The first pope from Latin America put governments on notice today when he cautioned that the region’s move to legalize drugs won’t stop substance abuse.
Pope Francis during his week-long trip to Rio de Janeiro visited his namesake hospital, St. Francis of Assisi of the Providence of God, to inaugurate a new wing for chemically dependent patients. Crowds stood in the rain to watch the pope as he embraced onlookers, listened to stories of men who overcame substance abuse and delivered an address that called on people to give hope to addicts. He called traffickers “merchants of death.”
“The scourge of drug trafficking, which favors violence and sows pain and death, requires an act of courage from all of society,” the Argentine-born pope said in Portuguese. “It is not by allowing free use of drugs, as discussed in various parts of Latin America, that there will be a reduction in the spread and influence of chemical dependence.”
Leaders of countries including Brazil, Colombia and Mexico where more than 60,000 people have been killed in the past six years in the fight against cartels have called for a new approach in the war on drugs. Uruguay’s President Jose Mujica last year began campaigning to legalize marijuana and make the state its sole supplier.
“We need to confront the problems that are at the root of drug use, promoting greater justice and educating young people,” Pope Francis said.
Former presidents of Brazil, Mexico and Colombia --Fernando Henrique Cardoso, Ernesto Zedillo and Cesar Gaviria -- published a report in 2009 saying the U.S.-led drug war had failed and urged President Barack Obama to consider new approaches. Colombian President Juan Manuel Santos in 2011 called for a discussion on legalization, and before taking office last year Mexico’s Enrique Pena Nieto said he favored debate.
Francis’ visit to the hospital comes at a time when Brazil’s government is trying to meet the demands of protesters to bolster its health care system. President Dilma Rousseff on June 21 pledged to hire thousands of foreign doctors to support the public health system. Pope Francis said the new hospital wing brings to life the parable of the Good Samaritan.
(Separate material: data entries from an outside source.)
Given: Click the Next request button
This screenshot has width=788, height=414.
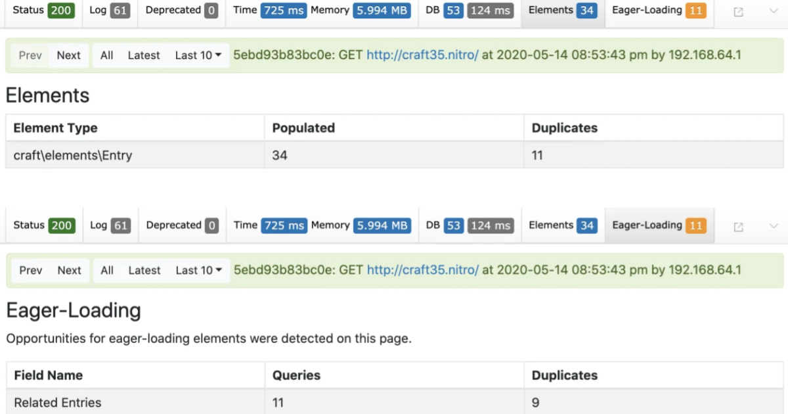Looking at the screenshot, I should (68, 55).
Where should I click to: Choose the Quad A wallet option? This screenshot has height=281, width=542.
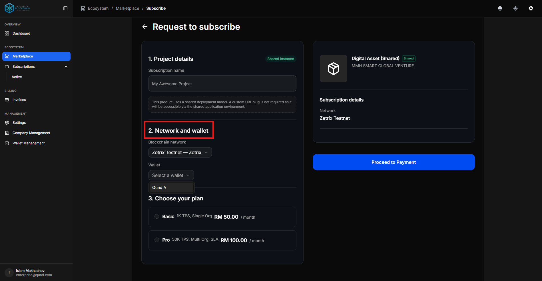tap(171, 188)
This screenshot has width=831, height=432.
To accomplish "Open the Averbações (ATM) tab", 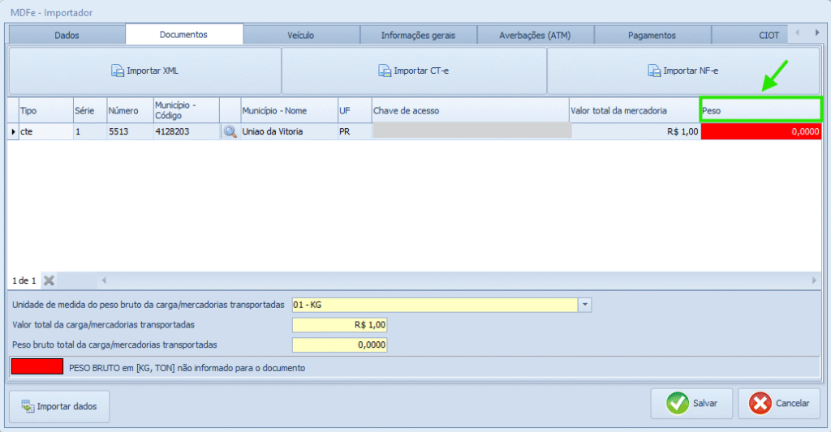I will [x=535, y=35].
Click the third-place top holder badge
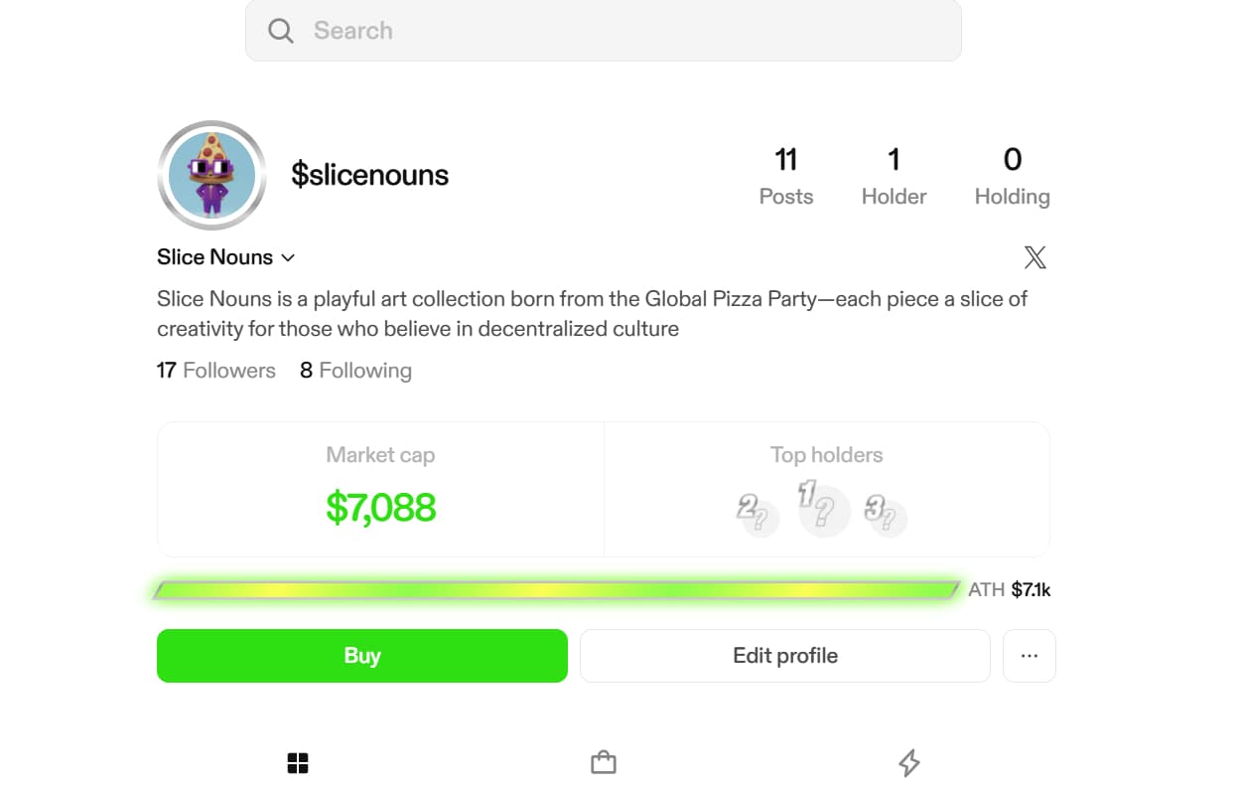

“Thank you to all medical service and auxiliary personnel who strive here,” Francis said. “Your service is precious. Carry it out always with love.”
Rousseff’s “More Doctors” program would send physicians to areas with a shortfall of medical professionals. Nearly 17,300 doctors have enrolled, including more than 15,000 from Brazil, according to the Health Ministry’s press office.
Brazil has two doctors for every 1,000 citizens, which is less than Mexico, according to a study released in February by Brazil’s federal health council, known as CFM, and data from the Organization for Economic Co-operation and Development. In Brazil, 71 percent of the nation’s doctors are in the south and southeast, and 16 of Brazil’s 27 states including Brasilia’s federal district have less than 1.5 doctors per 1,000 residents, according to CFM.
Earlier in the day, while visiting Brazil’s largest shrine to the Virgin Mary, Francis said he will return to Brazil in 2017. This is his first trip abroad as pontiff.